Penyair sering kali merasa bahwa rasa sakit mereka adalah sumber kreativitas, sehingga mereka enggan sembuh dari “penyakit mentalnya” karena takut kehilangan inspirasi. Ini menciptakan konflik antara keinginan untuk sembuh dan menjaga identitas mereka sebagai penyair.
Kay Redfield Jamison dalam Touched with Fire (1993), mengeksplorasi hubungan antara kreativitas dan gangguan bipolar. Buku itu menunjukkan bahwa banyak seniman, termasuk penyair, merasa bahwa kondisi mental mereka merupakan sumber kreativitas, sehingga mereka tidak menggunakan totalitas untuk menyembuhkan luka batinnya.
Efek Sylvia Plath dan Gerakan Confessionalism
Terdapat riset psikologi di tahun 2001 yang menunjukkan kalau penyair merupakan profesi yanh paling potensial terkena gangguan mental dibanding pekerjaan lainnya. Dalam kasus ini, penyair perempuan lebih rentan depresi dibanding penyair laki-laki. Riset yang digarap oleh James C. Kaufman tentang Sylvia Plath Effect itu juga menjelaskan bahwa penyair, khususnya perempuan, memiliki risiko lebih tinggi terhadap bunuh diri dibandingkan dengan jenis penulis atau seniman lainnya.
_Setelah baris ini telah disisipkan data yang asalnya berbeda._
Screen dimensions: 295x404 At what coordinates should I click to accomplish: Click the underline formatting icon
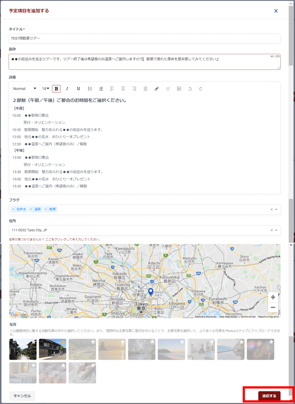point(78,89)

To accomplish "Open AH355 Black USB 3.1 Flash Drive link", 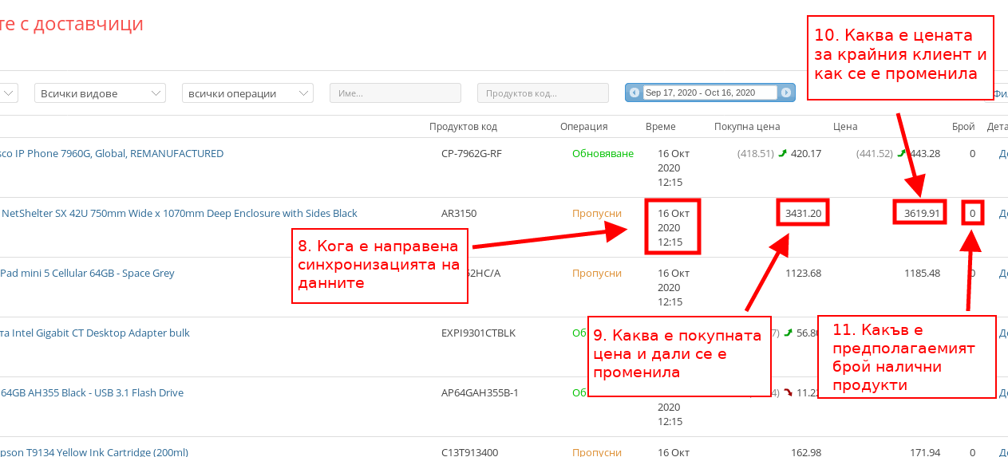I will (92, 392).
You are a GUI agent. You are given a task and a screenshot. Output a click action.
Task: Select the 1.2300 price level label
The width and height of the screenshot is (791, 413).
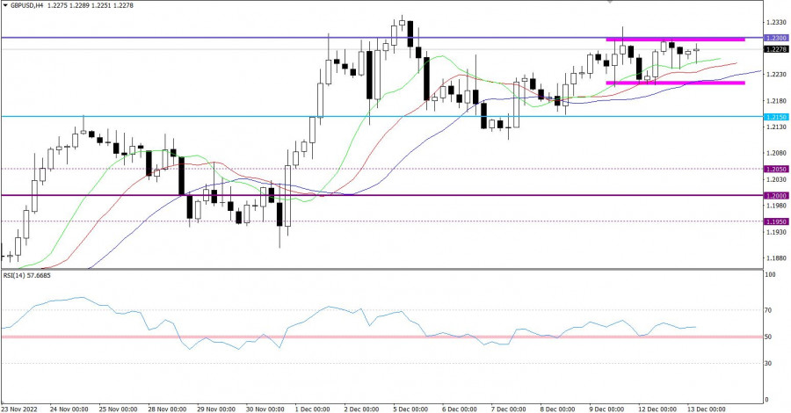(x=775, y=39)
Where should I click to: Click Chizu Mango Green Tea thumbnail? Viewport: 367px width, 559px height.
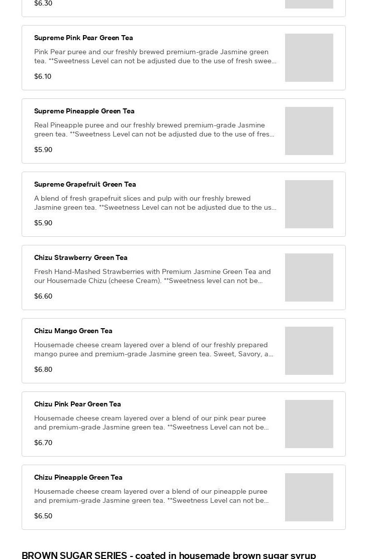coord(309,351)
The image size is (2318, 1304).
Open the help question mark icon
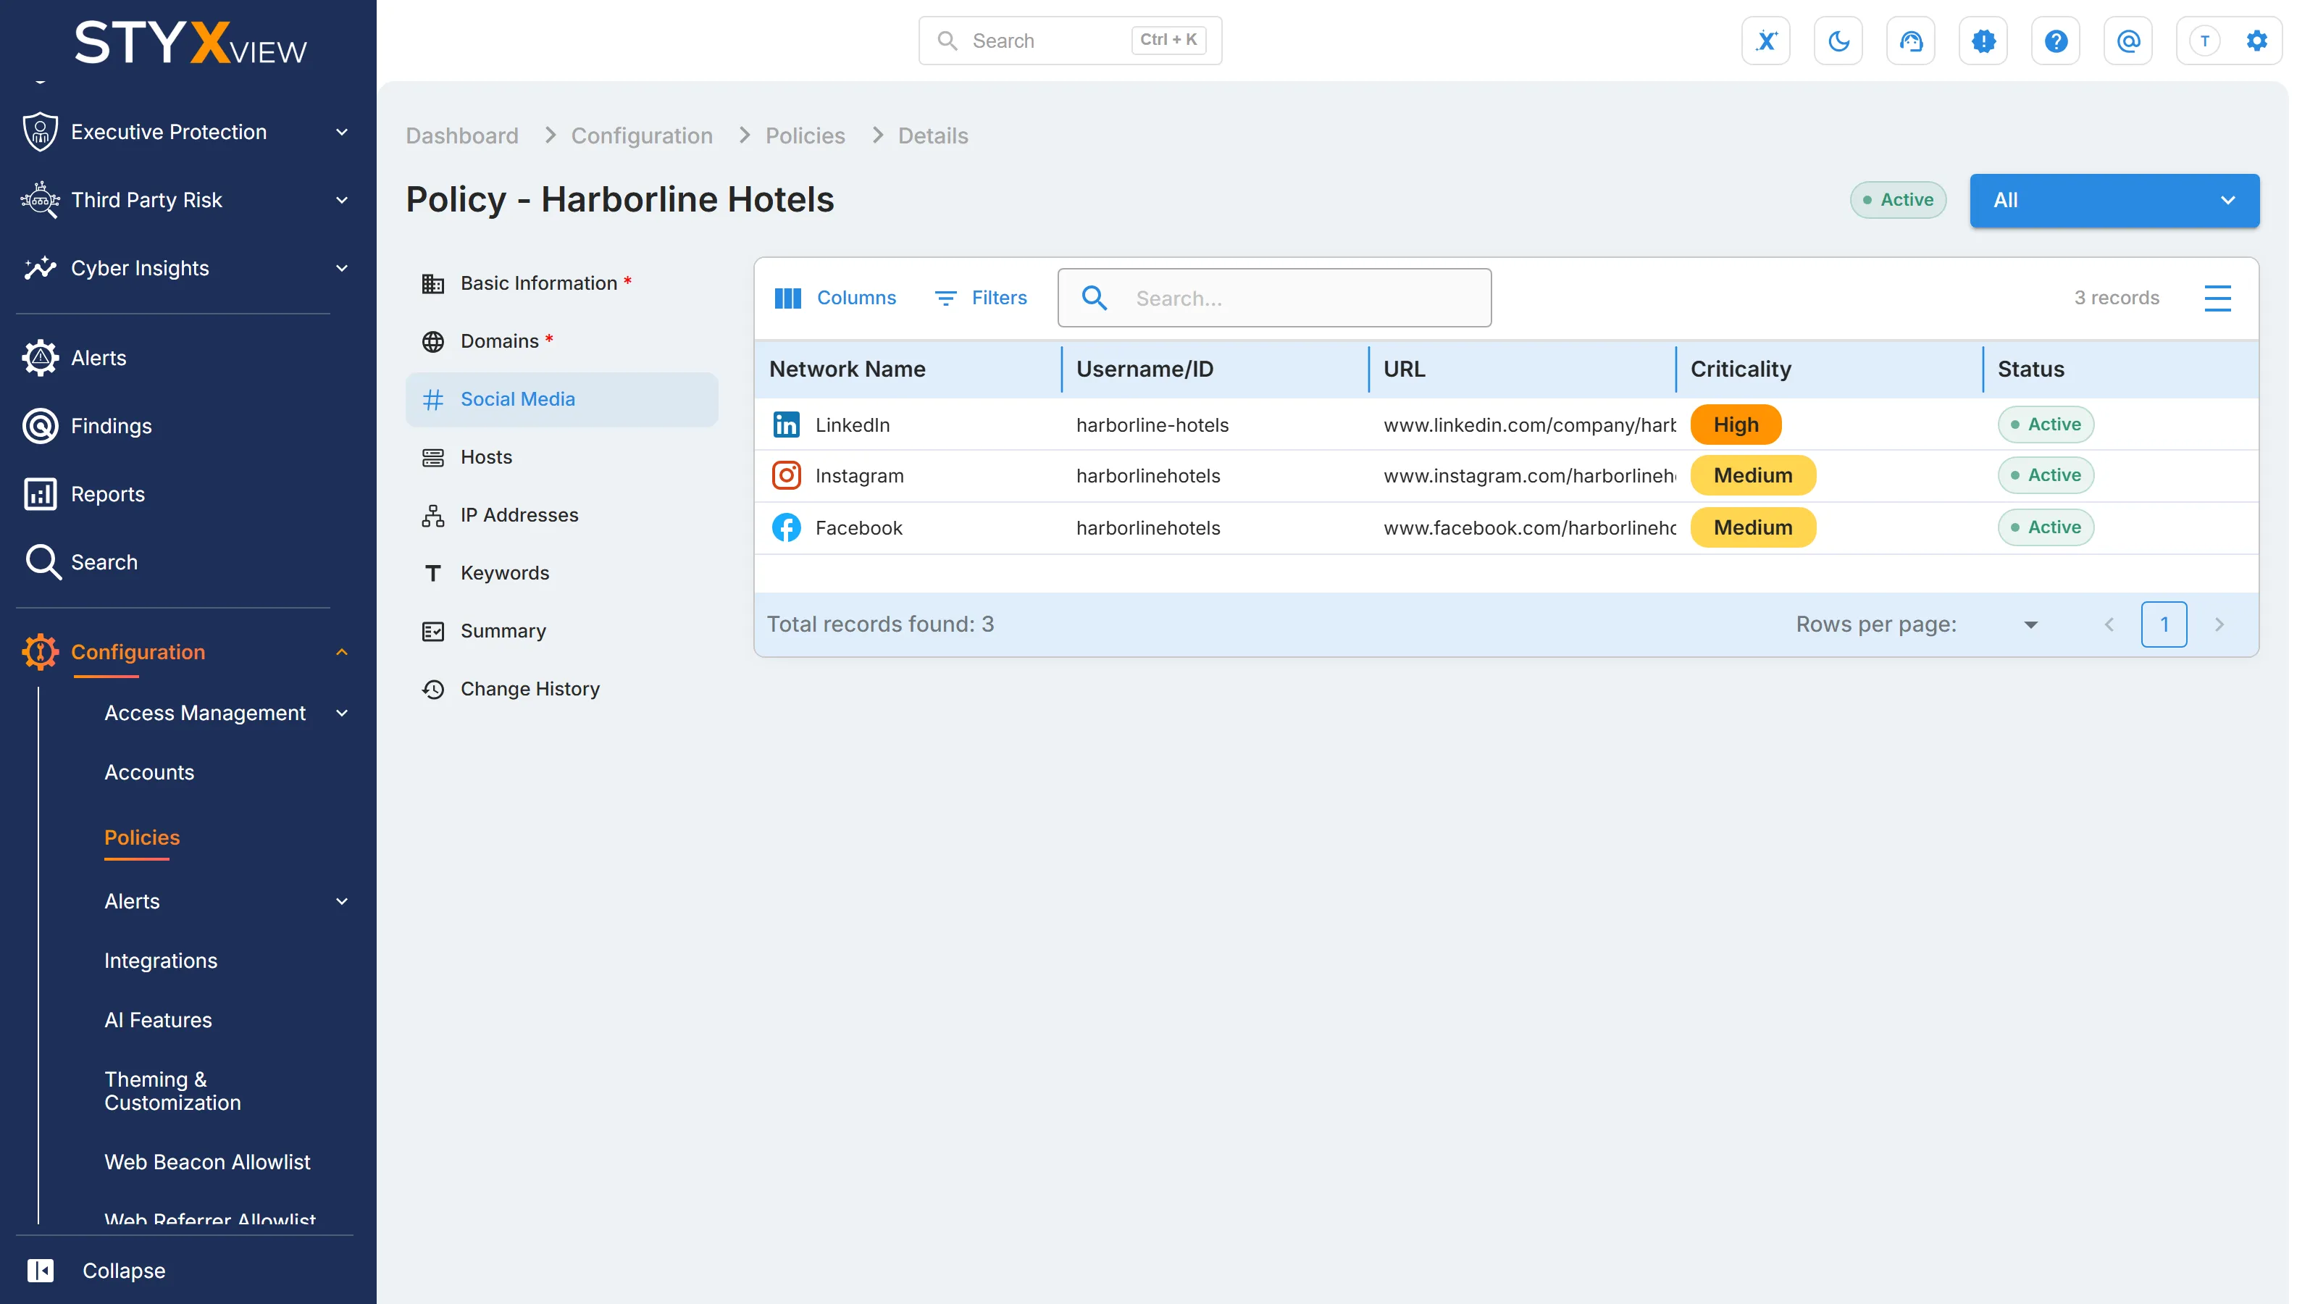(x=2055, y=40)
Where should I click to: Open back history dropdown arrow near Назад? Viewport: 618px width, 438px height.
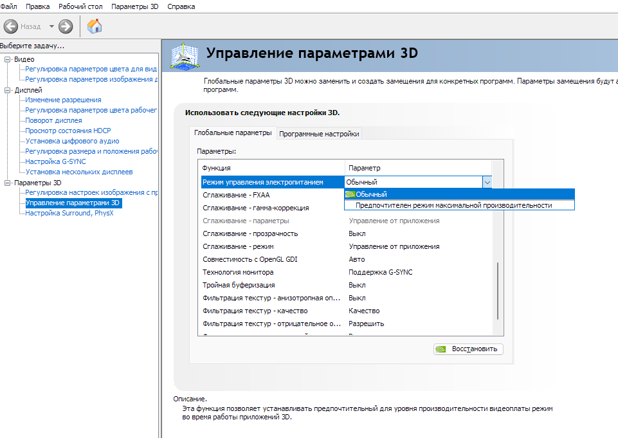51,26
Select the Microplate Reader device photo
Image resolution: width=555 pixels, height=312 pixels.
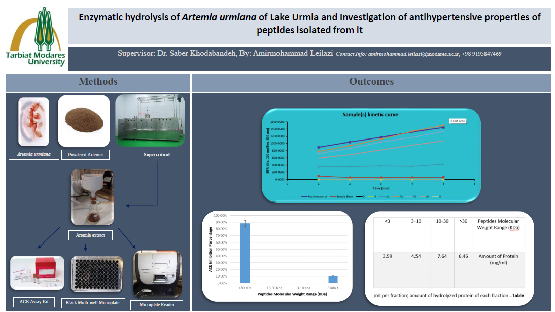pyautogui.click(x=157, y=273)
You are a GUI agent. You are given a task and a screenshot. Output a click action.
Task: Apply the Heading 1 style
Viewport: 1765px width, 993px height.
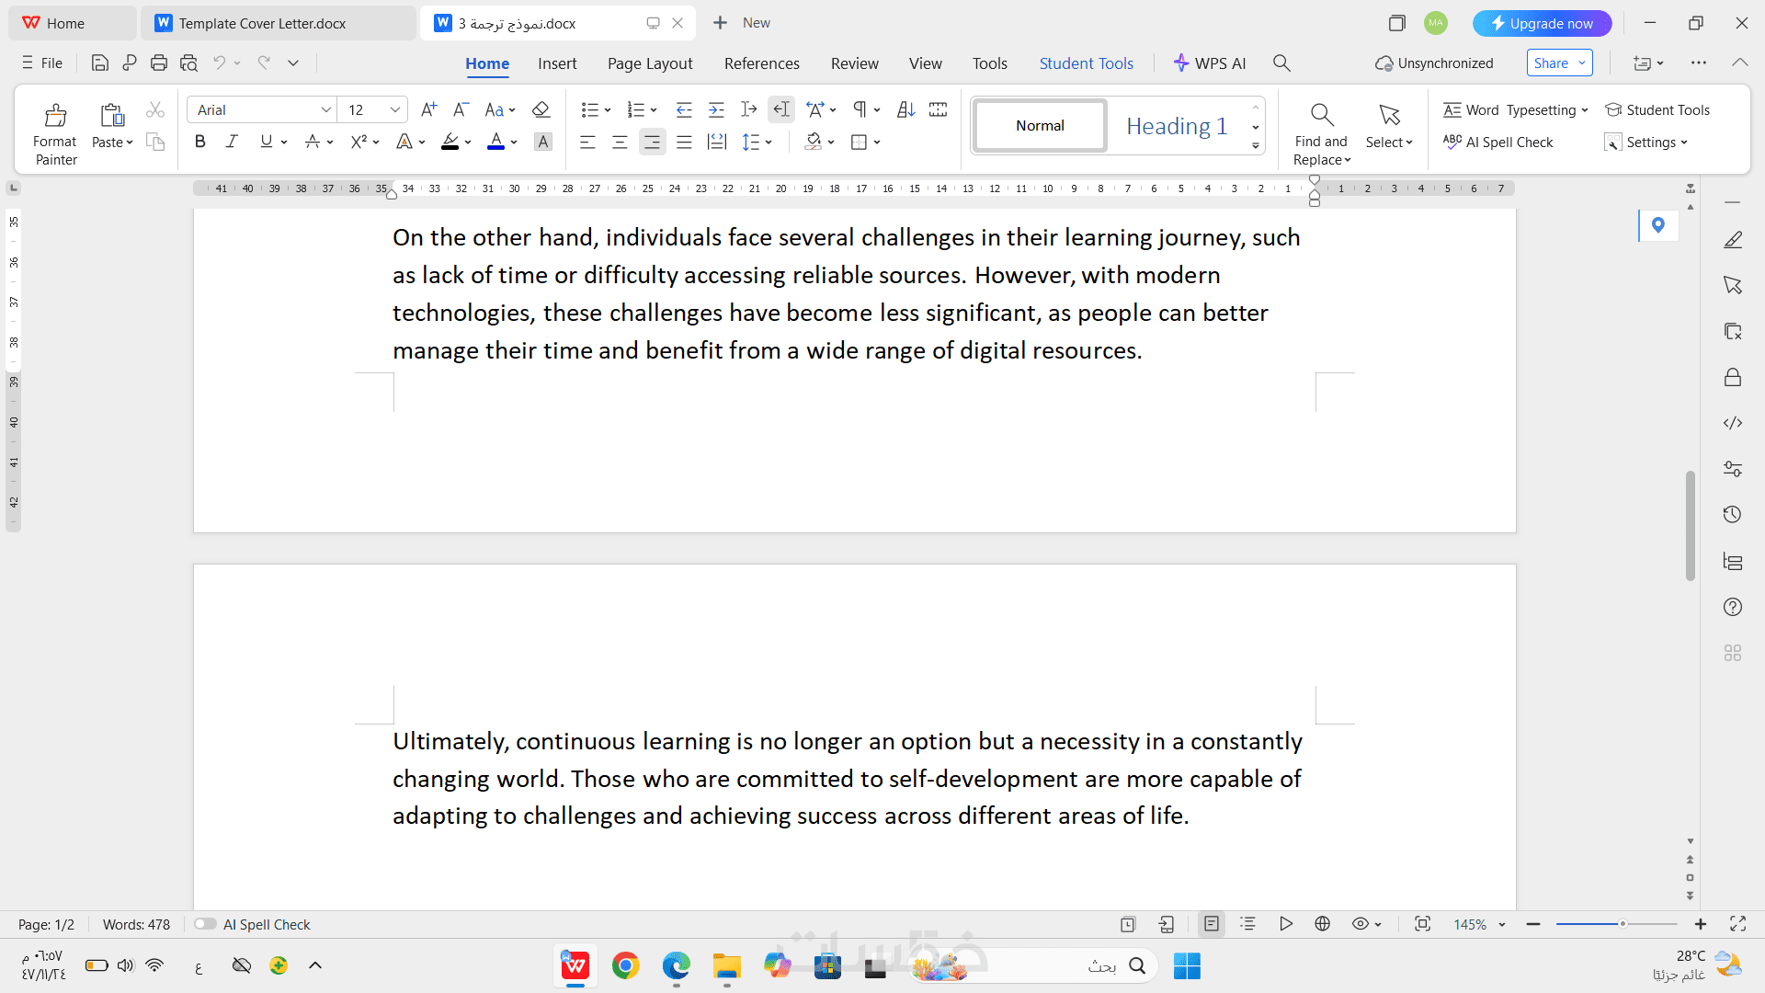[x=1177, y=125]
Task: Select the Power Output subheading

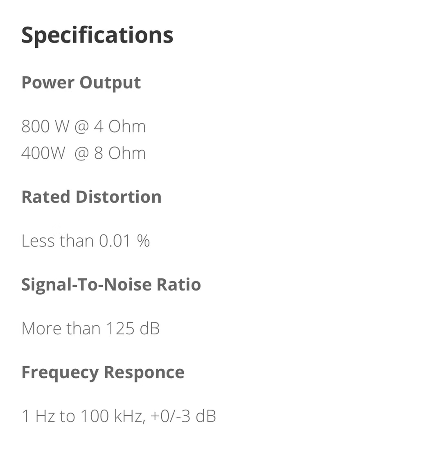Action: tap(81, 83)
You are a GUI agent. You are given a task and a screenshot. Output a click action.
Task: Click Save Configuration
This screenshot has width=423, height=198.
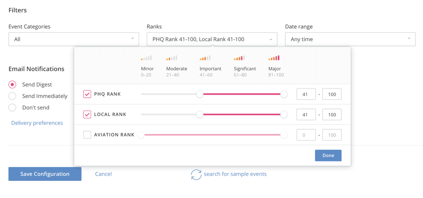pyautogui.click(x=45, y=174)
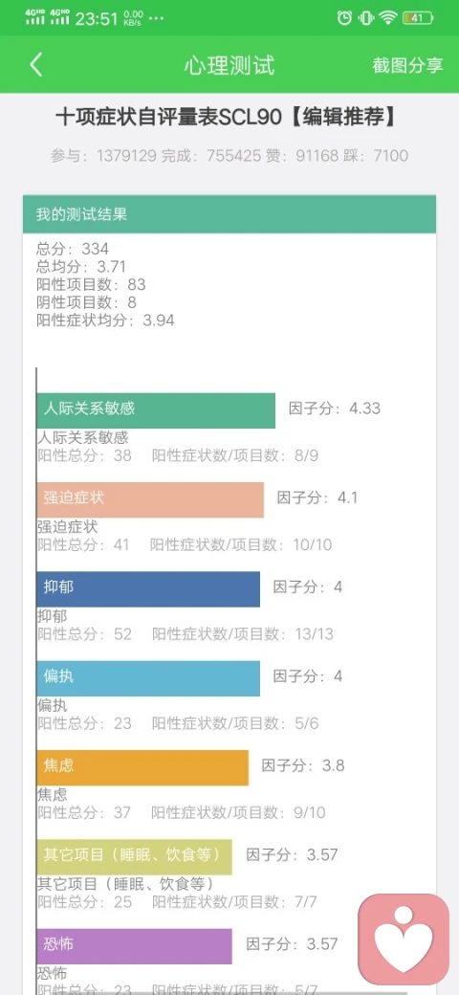Screen dimensions: 459x995
Task: Tap the alarm clock status icon
Action: pos(344,18)
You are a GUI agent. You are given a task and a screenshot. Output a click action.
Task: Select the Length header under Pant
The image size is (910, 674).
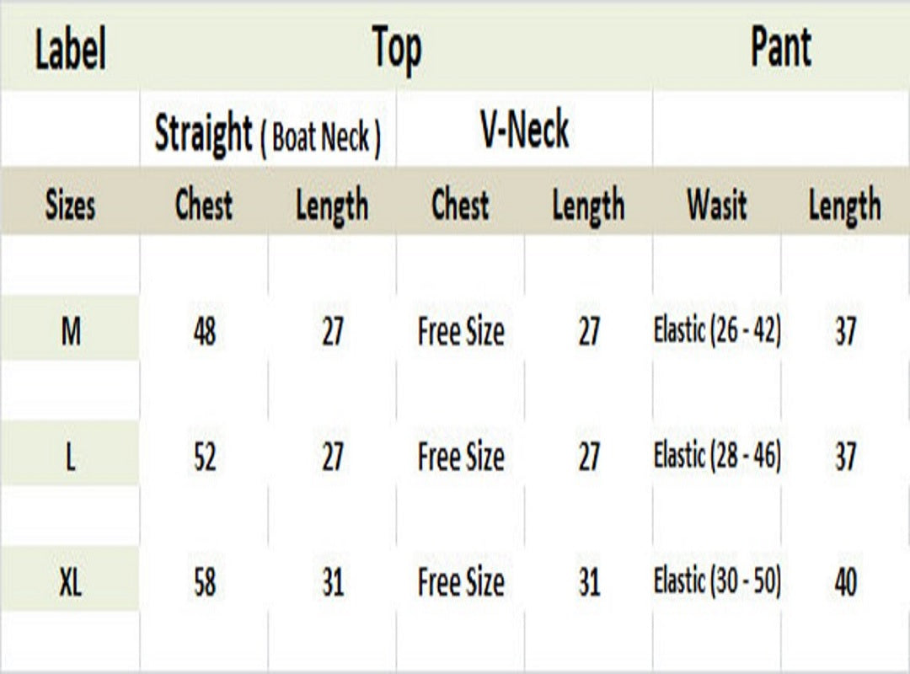[845, 206]
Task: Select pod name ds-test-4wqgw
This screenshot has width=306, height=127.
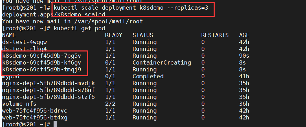Action: (x=24, y=42)
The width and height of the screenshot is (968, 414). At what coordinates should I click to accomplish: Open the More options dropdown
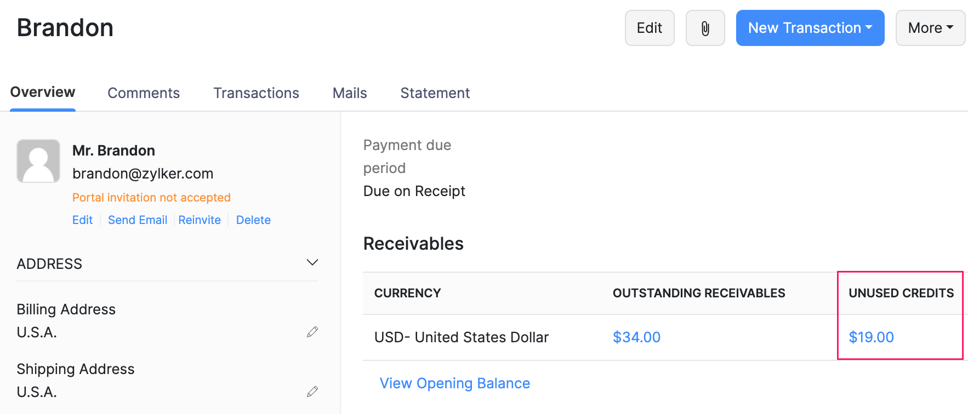pyautogui.click(x=930, y=28)
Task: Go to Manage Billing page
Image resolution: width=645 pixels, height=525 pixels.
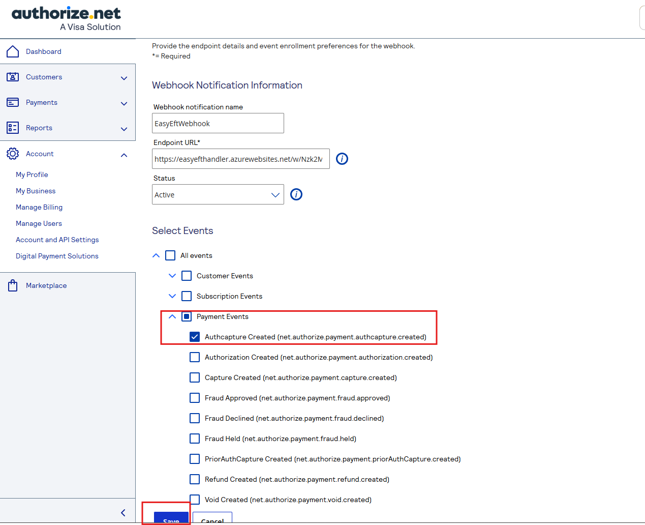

Efek Sylvia Plath sejalan dengan namanya. Istilah ini diambil dari nama Sylvia Plath, seorang penyair terkenal dari Amerika Serikat, yang hidupnya diwarnai oleh depresi berat dan akhirnya meninggal karena bunuh diri pada usia 30 tahun. Karya-karyanya yang cenderung suram membuat dirinya terkung-kung oleh sakit mental yang dideritanya.
Di balik depresinya, Plath termasuk ke dalam gerakan Confessionalism. Sebuah gerakan yang mengeksplorasi kejadian-kejadian ekstrem dalam diri penulisnya. Istilah itu diciptakan pertama kalinya oleh M.L. Rosenthal saat meninjau karya Robert Lowell berjudul Life Studies di tahun 1959.
Confessional jika dialih-bahasakan ke dalam bahasa Indonesia, artinya kurang lebih mengacu pada “pengakuan dosa”. Persis dengan begitulah para penyair dari gerakan confessionalism mengekspresikan dirinya. Mereka tidak mengubah penderitaan hidupnya menjadi puisi yang lebih simbolis ataupun surealis, tapi mereka bereksresi secara jujur tentang kondisi batin yang dialaminya–termasuk juga hal-hal tabu seperti penyakit mental, masalah dalam rumah tangga, dan bahkan bunuh diri.
Dengan munculnya Efek Sylvia Plath hingga gerakan Confessionalism, kita bisa menepis anggapan umum bahwa puisi diposisikan sebagai terapi bagi orang yang berpenyakit mental. Dari kasus tersebut, puisi tidaklah menyembuhkan luka batin, malah membuat penyairnya berlarut-larut dalam derita.